Work to complete:
Reproduce each of the following lines word for word.

Stored data:

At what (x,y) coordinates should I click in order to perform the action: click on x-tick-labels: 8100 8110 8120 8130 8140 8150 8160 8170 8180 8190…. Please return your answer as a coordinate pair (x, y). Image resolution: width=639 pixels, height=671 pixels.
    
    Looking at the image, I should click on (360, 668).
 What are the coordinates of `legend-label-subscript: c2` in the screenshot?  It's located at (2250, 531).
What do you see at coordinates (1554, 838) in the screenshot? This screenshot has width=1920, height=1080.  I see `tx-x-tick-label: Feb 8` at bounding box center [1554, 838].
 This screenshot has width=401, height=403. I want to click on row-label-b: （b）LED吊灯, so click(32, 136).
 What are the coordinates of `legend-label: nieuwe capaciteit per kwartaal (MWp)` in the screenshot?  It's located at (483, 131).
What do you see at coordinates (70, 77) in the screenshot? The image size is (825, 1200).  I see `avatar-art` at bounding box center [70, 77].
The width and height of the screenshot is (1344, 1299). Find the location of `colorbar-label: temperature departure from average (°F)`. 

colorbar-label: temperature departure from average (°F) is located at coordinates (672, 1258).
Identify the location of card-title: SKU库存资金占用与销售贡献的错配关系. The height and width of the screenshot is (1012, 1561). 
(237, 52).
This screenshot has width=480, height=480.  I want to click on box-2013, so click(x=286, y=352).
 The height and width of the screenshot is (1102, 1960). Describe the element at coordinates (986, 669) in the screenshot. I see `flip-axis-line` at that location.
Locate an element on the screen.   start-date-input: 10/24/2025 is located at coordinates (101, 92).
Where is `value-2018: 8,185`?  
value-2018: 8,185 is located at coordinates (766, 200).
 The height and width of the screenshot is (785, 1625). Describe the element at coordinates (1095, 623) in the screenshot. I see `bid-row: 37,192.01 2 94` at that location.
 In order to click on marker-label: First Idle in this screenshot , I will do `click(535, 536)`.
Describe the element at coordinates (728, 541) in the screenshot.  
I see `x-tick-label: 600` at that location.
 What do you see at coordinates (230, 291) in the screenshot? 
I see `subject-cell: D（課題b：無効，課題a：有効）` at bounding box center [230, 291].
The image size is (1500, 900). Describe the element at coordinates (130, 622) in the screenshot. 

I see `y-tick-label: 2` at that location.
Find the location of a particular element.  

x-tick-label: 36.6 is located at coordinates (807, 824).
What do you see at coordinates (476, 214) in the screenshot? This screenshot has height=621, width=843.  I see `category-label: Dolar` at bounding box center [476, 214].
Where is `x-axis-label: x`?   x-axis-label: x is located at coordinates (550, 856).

Task response:
At what (x,y) coordinates should I click in order to perform the action: click on x-tick-labels: 8100 8110 8120 8130 8140 8150 8160 8170 8180 8190…. Please return your answer as a coordinate pair (x, y). Image resolution: width=639 pixels, height=671 pixels.
    
    Looking at the image, I should click on (360, 668).
 What are the coordinates of `legend-label-subscript: c2` in the screenshot?  It's located at (2250, 531).
What do you see at coordinates (1554, 838) in the screenshot? This screenshot has width=1920, height=1080.  I see `tx-x-tick-label: Feb 8` at bounding box center [1554, 838].
 This screenshot has width=401, height=403. I want to click on row-label-b: （b）LED吊灯, so click(32, 136).
 What are the coordinates of `legend-label: nieuwe capaciteit per kwartaal (MWp)` in the screenshot?  It's located at (483, 131).
What do you see at coordinates (70, 77) in the screenshot? The image size is (825, 1200).  I see `avatar-art` at bounding box center [70, 77].
The width and height of the screenshot is (1344, 1299). Find the location of `colorbar-label: temperature departure from average (°F)`. 

colorbar-label: temperature departure from average (°F) is located at coordinates (672, 1258).
Identify the location of card-title: SKU库存资金占用与销售贡献的错配关系. The height and width of the screenshot is (1012, 1561). 
(237, 52).
This screenshot has width=480, height=480.  I want to click on box-2013, so click(x=286, y=352).
 The height and width of the screenshot is (1102, 1960). Describe the element at coordinates (986, 669) in the screenshot. I see `flip-axis-line` at that location.
Locate an element on the screen.   start-date-input: 10/24/2025 is located at coordinates (101, 92).
Where is `value-2018: 8,185`?  
value-2018: 8,185 is located at coordinates (766, 200).
 The height and width of the screenshot is (785, 1625). Describe the element at coordinates (1095, 623) in the screenshot. I see `bid-row: 37,192.01 2 94` at that location.
 In order to click on marker-label: First Idle in this screenshot , I will do `click(535, 536)`.
Describe the element at coordinates (728, 541) in the screenshot.  
I see `x-tick-label: 600` at that location.
 What do you see at coordinates (230, 291) in the screenshot? 
I see `subject-cell: D（課題b：無効，課題a：有効）` at bounding box center [230, 291].
The image size is (1500, 900). Describe the element at coordinates (130, 622) in the screenshot. 

I see `y-tick-label: 2` at that location.
Find the location of a particular element.  

x-tick-label: 36.6 is located at coordinates (807, 824).
What do you see at coordinates (476, 214) in the screenshot? This screenshot has height=621, width=843.  I see `category-label: Dolar` at bounding box center [476, 214].
Where is `x-axis-label: x`?   x-axis-label: x is located at coordinates (550, 856).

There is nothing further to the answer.